Trend filtering is a typical method for nonparametric regression. The commonly used trend filtering models is the L1 trend filtering model $(a)$ based on the difference matrix $\boldsymbol{D}^{(q+1)}$, as illustrated below. $$\min _{\boldsymbol{\alpha} \in \mathbb{R}^n} \frac{1}{2}\|\boldsymbol{y}-\boldsymbol{\alpha}\|_2^2 + \lambda\|\boldsymbol{D}^{(q+1)} \boldsymbol{\alpha}\|_{\ell_1}, \quad q=0,1,2, \ldots. \quad (a) $$ L0 trend filtering $(b)$ has a advantage over other trend filtering methods, especially in the detection of change points. The expression for L0 trend filtering is as follows: $$\min _{\boldsymbol{\alpha} \in \mathbb{R}^n} \frac{1}{2}\|\boldsymbol{y}-\boldsymbol{\alpha}\|_2^2 + \lambda\|\boldsymbol{D}^{(q+1)} \boldsymbol{\alpha}\|_{\ell_0}. \quad (b) $$ We explore transforming the problem $(b)$ into a L0-regularized sparse format $(c)$ by introducing an artificial design matrix $\boldsymbol{X}^{(q+1)}$ that corresponds to the difference matrix, thereby reformulating the L0 trend filtering problem into the following format. $$\min _{\boldsymbol{\beta} \in \mathbb{R}^n} \frac{1}{2}\|\boldsymbol{y}-\boldsymbol{X}^{(q+1)}\boldsymbol{\beta}\|_2^2 + \lambda \sum_{i=q+2}^n |\boldsymbol{\beta}_i|_{\ell_0}. \quad (c) $$ In our practical approach, we consider the maximum number of change points $k_{\text{max}}$ as a constraint, transforming the aforementioned L0 penalty problem $(c)$ into the following L0 constraint problem. $$\text{ minimize }\frac{1}{2}\|\boldsymbol{y}-\boldsymbol{X}^{(q+1)}\boldsymbol{\beta}\|_2^2,\quad \text{ subject to } \sum_{i=q+2}^n |\boldsymbol{\beta}_i|_{\ell_0} \leq k_{\text{max}}. \quad (d)$$ For such L0 constraint problems $(d)$, we employ a splicing-based approach to design algorithms for processing.
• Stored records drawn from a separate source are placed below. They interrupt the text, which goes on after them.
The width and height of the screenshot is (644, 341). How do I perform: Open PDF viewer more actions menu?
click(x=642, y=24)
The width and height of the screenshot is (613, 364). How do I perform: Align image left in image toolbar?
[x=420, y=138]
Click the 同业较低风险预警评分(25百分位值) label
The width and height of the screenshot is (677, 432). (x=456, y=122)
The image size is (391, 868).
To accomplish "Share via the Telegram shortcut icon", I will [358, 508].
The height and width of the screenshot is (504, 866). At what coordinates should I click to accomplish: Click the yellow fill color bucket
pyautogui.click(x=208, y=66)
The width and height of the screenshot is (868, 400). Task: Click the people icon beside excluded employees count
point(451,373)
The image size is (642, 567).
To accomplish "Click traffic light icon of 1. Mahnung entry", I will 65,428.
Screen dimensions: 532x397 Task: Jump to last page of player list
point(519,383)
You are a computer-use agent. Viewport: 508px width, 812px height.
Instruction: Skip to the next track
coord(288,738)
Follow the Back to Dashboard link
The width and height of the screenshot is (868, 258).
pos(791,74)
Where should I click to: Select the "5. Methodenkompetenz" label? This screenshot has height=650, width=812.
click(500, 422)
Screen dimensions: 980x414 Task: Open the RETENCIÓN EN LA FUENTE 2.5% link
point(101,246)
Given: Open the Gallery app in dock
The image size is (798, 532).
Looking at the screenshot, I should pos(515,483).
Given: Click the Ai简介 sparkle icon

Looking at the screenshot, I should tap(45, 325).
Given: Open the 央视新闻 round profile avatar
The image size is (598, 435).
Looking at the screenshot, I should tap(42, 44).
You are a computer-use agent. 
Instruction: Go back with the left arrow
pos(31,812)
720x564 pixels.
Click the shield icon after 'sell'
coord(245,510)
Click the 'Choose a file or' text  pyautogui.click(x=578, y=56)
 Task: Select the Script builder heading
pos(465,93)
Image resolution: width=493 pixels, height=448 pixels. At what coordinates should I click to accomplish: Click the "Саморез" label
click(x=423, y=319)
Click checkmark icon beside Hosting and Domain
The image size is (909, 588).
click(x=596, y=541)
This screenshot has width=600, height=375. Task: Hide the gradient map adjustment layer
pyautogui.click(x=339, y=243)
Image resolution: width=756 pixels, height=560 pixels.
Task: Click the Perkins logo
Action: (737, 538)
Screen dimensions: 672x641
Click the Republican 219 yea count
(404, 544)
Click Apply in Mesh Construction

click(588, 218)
This package has the following seven main methods:

matrix with special structure: $\quad$Generate $\boldsymbol{X}^{(q+1)}$ or $\boldsymbol{D}^{(q+1)}$ matrix.
inverse of the crossprod matrix: $\quad$Simplify the calculation of the inverse matrix of $(\boldsymbol{X}^{(q+1)}_A)^T \boldsymbol{X}^{(q+1)}_A$ for the cases where $q=0$ or $q=1$, which is frequently used in splicing algorithms.
inverse L0 trend filtering with fixed change points: $\quad$Fit a piecewise constant or piecewise linear estimated trend with a given number of change points.
inverse L0 trend filtering with optimal change points: $\quad$Fit a piecewise constant or piecewise linear estimated trend with a maximum number of change points, and select the optimal estimated trend using appropriate information criteria.
simulated data: $\quad$Generate piecewise constant or piecewise linear data.
print/coef: $\quad$Print a summary of the trend estimation results.
plot: $\quad$Plot a summary of the trend estimation results.

Arguments

Details

_PACKAGE

In previous studies, algorithms solving trend filtering problems $(a)$ necessitate the computation of $((\boldsymbol{D}^{(q+1)})^T \boldsymbol{D}^{(q+1)})^{-1}$. When $n$ is large, just fitting the matrix into memory becomes an issue.
In L0 trend filtering $(b)$, the positions of non-zero elements in the L0 norm correspond with the locations of change points. We consider two subsets: the active set $A$ for non-zero elements and the inactive set $I$ for zero elements. Despite this, computing $((\boldsymbol{D}^{(q+1)}_I)^T \boldsymbol{D}^{(q+1)}_I)^{-1}$ remains a task involving a substantial matrix.
Due to the connection between L0 constraint problems and L0 penalty problems, and considering that the sparsity of $\boldsymbol{\beta}$ is is more meaningful in practical applications than the selection of the hyperparameter $\lambda$. We focus on the constraint that reflects our aim to achieve an estimated trend with a given number of change points. So we transform the L0 penalty problem $(c)$ into the L0 constraint problem $(d)$.

References

Kim SJ, Koh K, Boyd SP and Gorinevsky DM. L1 Trend Filtering. Society for Industrial and Applied Mathematics (2009).

Wen C, Wang X and Zhang A. L0 Trend Filtering. INFORMS Journal on Computing (2023).